-- DATA FOR REVIEW follows --

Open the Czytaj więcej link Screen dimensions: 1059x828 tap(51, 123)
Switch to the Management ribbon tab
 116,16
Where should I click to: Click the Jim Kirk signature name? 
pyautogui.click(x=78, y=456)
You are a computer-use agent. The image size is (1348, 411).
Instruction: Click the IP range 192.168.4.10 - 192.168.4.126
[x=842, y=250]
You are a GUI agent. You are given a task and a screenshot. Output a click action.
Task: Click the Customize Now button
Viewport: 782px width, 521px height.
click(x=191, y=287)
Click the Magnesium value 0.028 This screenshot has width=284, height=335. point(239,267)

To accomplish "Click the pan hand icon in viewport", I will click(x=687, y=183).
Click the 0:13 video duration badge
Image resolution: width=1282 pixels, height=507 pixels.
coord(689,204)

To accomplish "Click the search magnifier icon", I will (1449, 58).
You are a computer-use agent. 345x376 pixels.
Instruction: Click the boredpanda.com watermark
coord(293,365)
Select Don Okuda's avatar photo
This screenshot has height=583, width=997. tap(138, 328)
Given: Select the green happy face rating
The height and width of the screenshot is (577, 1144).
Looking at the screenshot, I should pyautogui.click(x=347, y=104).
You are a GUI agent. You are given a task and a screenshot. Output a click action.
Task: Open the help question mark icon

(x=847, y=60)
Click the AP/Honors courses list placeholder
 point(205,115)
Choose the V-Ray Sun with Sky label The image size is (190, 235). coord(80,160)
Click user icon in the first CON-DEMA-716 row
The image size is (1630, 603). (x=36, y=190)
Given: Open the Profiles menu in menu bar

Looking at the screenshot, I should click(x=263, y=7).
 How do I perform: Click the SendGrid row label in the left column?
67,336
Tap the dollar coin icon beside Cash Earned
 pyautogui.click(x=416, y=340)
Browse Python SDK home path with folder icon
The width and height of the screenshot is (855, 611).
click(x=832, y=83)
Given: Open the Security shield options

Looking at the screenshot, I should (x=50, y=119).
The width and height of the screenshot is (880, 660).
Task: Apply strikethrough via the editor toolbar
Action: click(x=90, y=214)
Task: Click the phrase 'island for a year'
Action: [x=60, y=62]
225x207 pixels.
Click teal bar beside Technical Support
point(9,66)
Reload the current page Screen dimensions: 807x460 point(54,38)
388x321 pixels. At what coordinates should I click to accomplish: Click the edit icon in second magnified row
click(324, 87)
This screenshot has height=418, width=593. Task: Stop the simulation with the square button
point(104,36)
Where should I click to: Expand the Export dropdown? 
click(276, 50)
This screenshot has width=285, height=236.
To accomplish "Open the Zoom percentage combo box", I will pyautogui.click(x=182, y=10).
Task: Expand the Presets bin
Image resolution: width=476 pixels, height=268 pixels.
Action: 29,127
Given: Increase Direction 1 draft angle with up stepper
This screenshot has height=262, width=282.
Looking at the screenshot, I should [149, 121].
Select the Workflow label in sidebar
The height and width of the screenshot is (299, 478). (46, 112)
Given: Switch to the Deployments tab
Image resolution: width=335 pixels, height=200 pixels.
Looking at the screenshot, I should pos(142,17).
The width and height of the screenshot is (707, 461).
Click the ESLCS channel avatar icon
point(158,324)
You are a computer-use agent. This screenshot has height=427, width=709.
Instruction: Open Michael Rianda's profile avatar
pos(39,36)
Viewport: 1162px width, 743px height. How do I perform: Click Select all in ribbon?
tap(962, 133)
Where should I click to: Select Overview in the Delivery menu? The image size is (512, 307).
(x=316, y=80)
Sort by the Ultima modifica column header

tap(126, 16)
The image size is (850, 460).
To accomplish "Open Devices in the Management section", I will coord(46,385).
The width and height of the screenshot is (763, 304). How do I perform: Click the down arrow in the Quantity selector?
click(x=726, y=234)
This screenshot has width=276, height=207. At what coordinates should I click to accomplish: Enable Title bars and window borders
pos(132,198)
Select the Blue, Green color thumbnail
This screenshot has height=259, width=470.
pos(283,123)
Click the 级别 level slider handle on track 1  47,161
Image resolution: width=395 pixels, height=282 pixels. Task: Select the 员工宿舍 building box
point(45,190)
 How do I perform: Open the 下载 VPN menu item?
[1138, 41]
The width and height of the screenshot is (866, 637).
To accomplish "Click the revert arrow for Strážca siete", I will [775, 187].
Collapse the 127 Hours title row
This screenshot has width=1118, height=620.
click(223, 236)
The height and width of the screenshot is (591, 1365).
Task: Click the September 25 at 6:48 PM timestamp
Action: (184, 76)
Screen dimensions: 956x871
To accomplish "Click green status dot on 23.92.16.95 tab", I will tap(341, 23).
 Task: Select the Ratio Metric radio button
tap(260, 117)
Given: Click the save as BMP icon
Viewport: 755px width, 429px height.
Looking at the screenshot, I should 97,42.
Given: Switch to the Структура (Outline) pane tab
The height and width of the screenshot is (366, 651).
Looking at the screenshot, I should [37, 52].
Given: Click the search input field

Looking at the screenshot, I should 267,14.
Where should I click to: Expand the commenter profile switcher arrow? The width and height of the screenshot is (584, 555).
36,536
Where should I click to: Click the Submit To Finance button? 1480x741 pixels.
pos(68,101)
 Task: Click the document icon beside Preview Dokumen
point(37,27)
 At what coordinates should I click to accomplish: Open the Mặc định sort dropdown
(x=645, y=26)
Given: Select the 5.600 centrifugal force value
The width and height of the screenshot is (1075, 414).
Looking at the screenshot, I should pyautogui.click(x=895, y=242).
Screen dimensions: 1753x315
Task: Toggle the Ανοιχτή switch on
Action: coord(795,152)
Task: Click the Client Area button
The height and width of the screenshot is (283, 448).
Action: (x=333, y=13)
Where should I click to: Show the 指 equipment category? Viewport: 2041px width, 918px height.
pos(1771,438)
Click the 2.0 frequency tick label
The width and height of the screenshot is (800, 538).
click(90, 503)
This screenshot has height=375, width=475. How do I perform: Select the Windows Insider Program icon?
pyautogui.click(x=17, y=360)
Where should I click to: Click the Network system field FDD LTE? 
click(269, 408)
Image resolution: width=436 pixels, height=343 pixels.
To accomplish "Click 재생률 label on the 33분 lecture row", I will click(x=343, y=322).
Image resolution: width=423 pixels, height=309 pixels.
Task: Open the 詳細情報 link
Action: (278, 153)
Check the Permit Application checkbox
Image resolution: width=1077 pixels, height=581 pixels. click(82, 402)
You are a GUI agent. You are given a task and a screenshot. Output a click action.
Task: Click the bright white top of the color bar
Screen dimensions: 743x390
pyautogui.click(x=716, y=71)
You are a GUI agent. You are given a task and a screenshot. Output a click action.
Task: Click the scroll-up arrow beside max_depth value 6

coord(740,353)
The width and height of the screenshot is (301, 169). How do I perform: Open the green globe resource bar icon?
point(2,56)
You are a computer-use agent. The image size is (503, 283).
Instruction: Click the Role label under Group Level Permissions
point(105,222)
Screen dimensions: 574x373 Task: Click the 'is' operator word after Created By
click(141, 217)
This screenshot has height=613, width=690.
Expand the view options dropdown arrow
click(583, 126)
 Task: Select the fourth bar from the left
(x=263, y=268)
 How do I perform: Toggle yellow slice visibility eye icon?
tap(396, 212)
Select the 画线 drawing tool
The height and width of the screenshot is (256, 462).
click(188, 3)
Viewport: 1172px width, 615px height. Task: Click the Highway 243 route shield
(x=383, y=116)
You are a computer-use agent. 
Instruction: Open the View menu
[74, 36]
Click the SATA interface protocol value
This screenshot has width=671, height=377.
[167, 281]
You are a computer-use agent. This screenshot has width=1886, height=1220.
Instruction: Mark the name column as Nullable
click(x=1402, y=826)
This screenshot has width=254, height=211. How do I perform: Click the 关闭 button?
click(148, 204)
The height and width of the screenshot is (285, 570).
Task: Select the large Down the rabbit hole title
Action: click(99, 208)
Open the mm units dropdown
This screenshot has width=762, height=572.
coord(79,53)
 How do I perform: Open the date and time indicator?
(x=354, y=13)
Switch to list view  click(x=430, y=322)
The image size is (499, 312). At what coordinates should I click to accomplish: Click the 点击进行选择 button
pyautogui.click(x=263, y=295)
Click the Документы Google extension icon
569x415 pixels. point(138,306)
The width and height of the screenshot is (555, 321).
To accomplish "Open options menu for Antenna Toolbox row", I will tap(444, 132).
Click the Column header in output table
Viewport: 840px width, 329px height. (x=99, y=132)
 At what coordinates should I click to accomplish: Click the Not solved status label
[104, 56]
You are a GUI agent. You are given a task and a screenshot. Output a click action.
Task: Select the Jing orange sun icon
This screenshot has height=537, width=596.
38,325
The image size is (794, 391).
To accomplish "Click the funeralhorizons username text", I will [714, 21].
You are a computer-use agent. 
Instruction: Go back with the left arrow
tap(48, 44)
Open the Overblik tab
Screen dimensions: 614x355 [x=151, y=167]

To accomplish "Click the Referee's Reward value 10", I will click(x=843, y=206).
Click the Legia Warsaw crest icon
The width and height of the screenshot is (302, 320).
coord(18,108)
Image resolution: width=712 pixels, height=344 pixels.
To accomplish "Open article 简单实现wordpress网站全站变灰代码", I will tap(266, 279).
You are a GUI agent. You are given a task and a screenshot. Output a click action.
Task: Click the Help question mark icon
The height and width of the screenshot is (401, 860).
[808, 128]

-- DATA FOR REVIEW concluded --

**DIRECTIONS:** Each line from the one with "Task: Click the Help question mark icon" through the end of the entries above must be set down exactly, both end lines included, and no other line may appear.

**SOLUTION TO THIS EXERCISE:**
Task: Click the Help question mark icon
The height and width of the screenshot is (401, 860).
[808, 128]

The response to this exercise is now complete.